Hepa1-6 cells (2x10⁶) suspended in PBS were injected into C57BL6 mice intrasplenicly or intrahepatically as described in Materials and Methods. (a) Morphological examination of tumor nodules in different tissues from orthotopic HCC mice generated by intrasplenic inoculation of Hepa1-6 cells. The results showed the tumor formation in liver and spleen. (b) Histological assessment of liver tumor nodules in spleen, liver and lung (scale bar = 100 μm). A’, B’ or C’ represents the corresponding magnified boxed area from A, B or C. (c) MRI analysis of the progression of liver tumors after intrahepatic inoculation of Hepa1-6 cells at different time-points. Arrows point to the tumor nodules. (d) Morphological examination of tumor nodules in liver from orthotopic HCC mice via intrahepatic injection of Hepa1-6 cells. The results showed both solitary and multinodular tumors formed in liver. (e) Histological assessment of liver tumor nodules in liver and lung (scale bar = 100 μm). A’, B’ or C’ represents the corresponding magnified boxed area from A, B or C.

Fig 3. Intrahepatic tissue implantation in C57BL6 mice.

Hepa1-6 cells (3x10⁶) were suspended in 50μl PBS and injected into the left axilla of C57BL6 mice subcutaneously with 1 ml syringe. Subsequently, tumor tissues were cut into about 1mm³ pieces.
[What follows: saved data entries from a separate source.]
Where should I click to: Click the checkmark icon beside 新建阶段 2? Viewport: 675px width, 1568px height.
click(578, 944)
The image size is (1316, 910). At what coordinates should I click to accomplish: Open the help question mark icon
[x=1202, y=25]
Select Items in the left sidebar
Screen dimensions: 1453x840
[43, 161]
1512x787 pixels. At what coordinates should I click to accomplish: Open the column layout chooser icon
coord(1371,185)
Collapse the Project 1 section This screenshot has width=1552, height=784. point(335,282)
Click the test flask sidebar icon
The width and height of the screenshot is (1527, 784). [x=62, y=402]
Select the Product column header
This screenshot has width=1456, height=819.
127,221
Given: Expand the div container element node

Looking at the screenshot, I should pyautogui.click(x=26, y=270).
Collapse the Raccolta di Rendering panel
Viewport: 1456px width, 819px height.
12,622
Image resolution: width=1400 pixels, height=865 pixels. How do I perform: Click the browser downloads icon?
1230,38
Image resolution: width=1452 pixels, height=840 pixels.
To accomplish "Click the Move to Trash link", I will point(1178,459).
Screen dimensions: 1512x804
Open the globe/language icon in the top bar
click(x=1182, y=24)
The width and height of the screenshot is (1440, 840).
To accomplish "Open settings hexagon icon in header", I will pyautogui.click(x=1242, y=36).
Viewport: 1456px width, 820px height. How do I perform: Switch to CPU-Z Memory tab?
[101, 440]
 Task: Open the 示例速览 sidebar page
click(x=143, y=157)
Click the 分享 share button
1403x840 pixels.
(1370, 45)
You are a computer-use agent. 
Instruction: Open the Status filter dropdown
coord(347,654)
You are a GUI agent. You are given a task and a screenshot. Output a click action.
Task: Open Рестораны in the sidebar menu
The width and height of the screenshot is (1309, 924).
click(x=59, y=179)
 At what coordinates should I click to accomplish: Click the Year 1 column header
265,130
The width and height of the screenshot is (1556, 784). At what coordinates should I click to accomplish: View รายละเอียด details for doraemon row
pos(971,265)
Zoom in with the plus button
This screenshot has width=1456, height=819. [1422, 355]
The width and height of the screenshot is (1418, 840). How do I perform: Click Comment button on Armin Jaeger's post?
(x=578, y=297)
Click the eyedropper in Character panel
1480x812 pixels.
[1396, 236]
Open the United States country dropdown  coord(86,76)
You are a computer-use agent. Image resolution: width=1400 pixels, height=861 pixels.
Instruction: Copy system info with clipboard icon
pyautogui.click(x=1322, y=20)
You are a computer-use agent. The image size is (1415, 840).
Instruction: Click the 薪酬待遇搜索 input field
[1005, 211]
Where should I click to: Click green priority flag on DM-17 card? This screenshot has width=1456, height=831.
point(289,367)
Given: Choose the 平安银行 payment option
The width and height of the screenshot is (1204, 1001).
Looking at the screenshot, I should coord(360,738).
Tumor pieces with a size about 1mm³ were implanted in the left liver lobe of C57BL6 mice. (a) MRI analysis of the progression of liver tumors after tissue implantation at different time-points. Arrows point to the tumor nodules. (b) Measurement of liver tumor sizes at different time-points after implantation. The data represents as mean±sem and significant difference was detected between different time-points (*p<0.05; **p<0.01, n = 10 for 2 week time points; n = 20 for 3 week time point; n = 19 for 7 week time point after implantation). (c) Assessment of survival rates of orthotopic HCC mice generated by intrahepatic tissue implantation (n = 19). (d) Morphological examination of tumor nodules in different tissues. The results showed the tumor formation in liver, peritoneum, mesenterium and diaphragm. (e) Histological assessment of liver tumor nodules in lung and liver (scale bar = 100 μm). A’, B’ or C’ represents the corresponding magnified boxed area from A, B or C. (f) Immunohistochemistry of CD3+ and Foxp3+ regulatory T cells in liver sections from orthotopic HCC mice and HCC patients to determine the extent of T cell infiltration (scale bar = 100 μm). Arrowhead points to CD3+ or Foxp3+ T cells. TI represents Tissue Implantation; CI denotes as Cell Inoculation. (g) Measurement of immune cytokines including IFN-γ and IL-10 in serum from orthotopic HCC mice (n = 5, *P<0.05; **P<0.01). The comparison was conducted between CI, TI and normal controls. TI represents Tissue Implantation; CI means Cell Inoculation.